Editor's Note: Matthew Lane is a Ph.D. candidate in mathematics at UCLA and is the founder of Math Goes Pop!, a blog focused on the surprisingly rich intersection between mathematics and popular culture. You can follow him on Twitter at @mmmaaatttttt.
Whether you are trying to make the best decisions for your fantasy baseball league, looking to capitalize on an opportunity in a fluctuating stock market or simply filtering through the results of a Google search, it is hard to deny that we are surrounded by more data now than ever before. As such, the task of organizing and drawing conclusions from data can be a challenge, but thankfully mathematics can, in many cases, rise to the occasion.
The application of mathematics to such a rapidly increasing pool of data, however, is not without controversy. For example, in February The New York Times published an investigation written by Charles Duhigg about the value of consumer data to major corporations, and how those corporations can use your data in an instinctively creepy way.

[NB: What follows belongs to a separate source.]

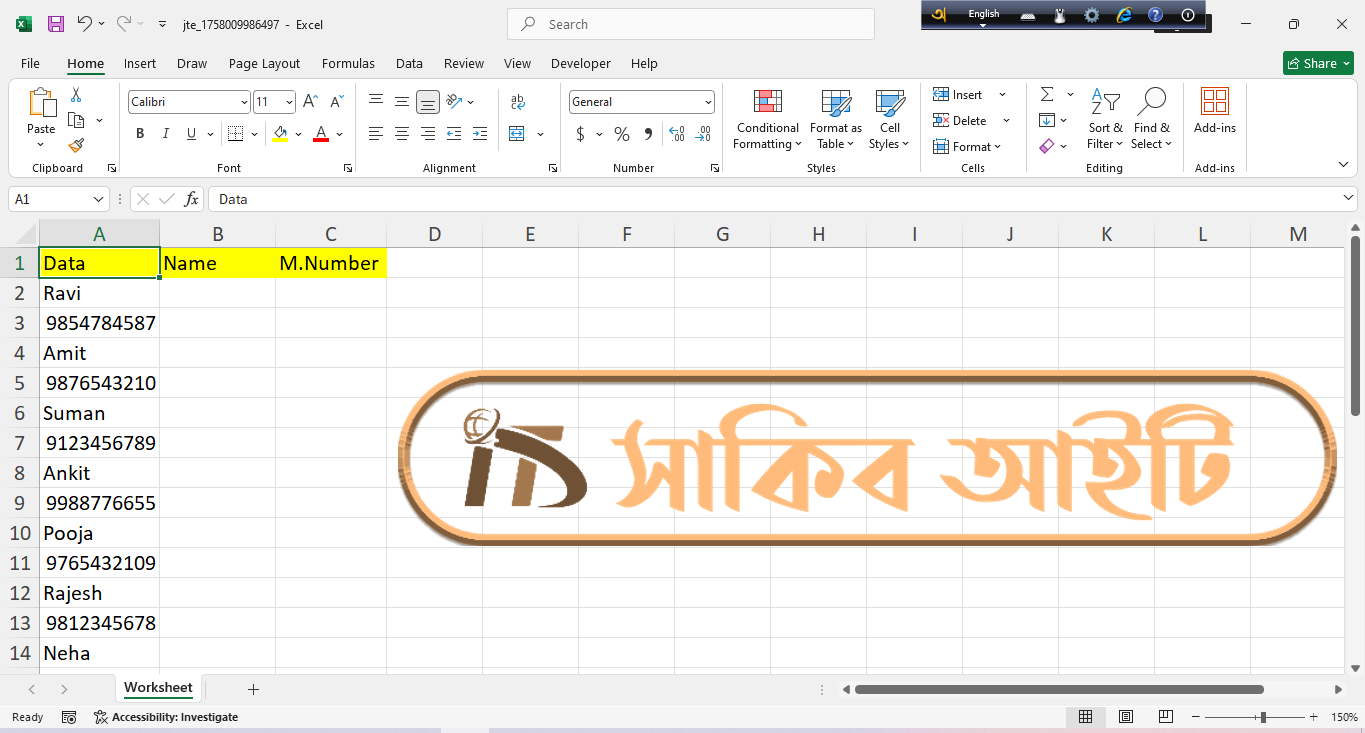
Task: Click the Insert Function fx icon
Action: [x=191, y=199]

The company he focuses on is Target and its desire to identify pregnant women based on their shopping habits.
Target may have been too successful in this goal; as Duhigg writes, one teenage customer in Minneapolis was "outed" as being pregnant by a coupon mailer sent to her house. Her father was justifiably upset to see Target offering his underage daughter discounts on diapers and cribs, though he was perhaps more upset when he discovered Target knew more about his daughter's personal life than he did.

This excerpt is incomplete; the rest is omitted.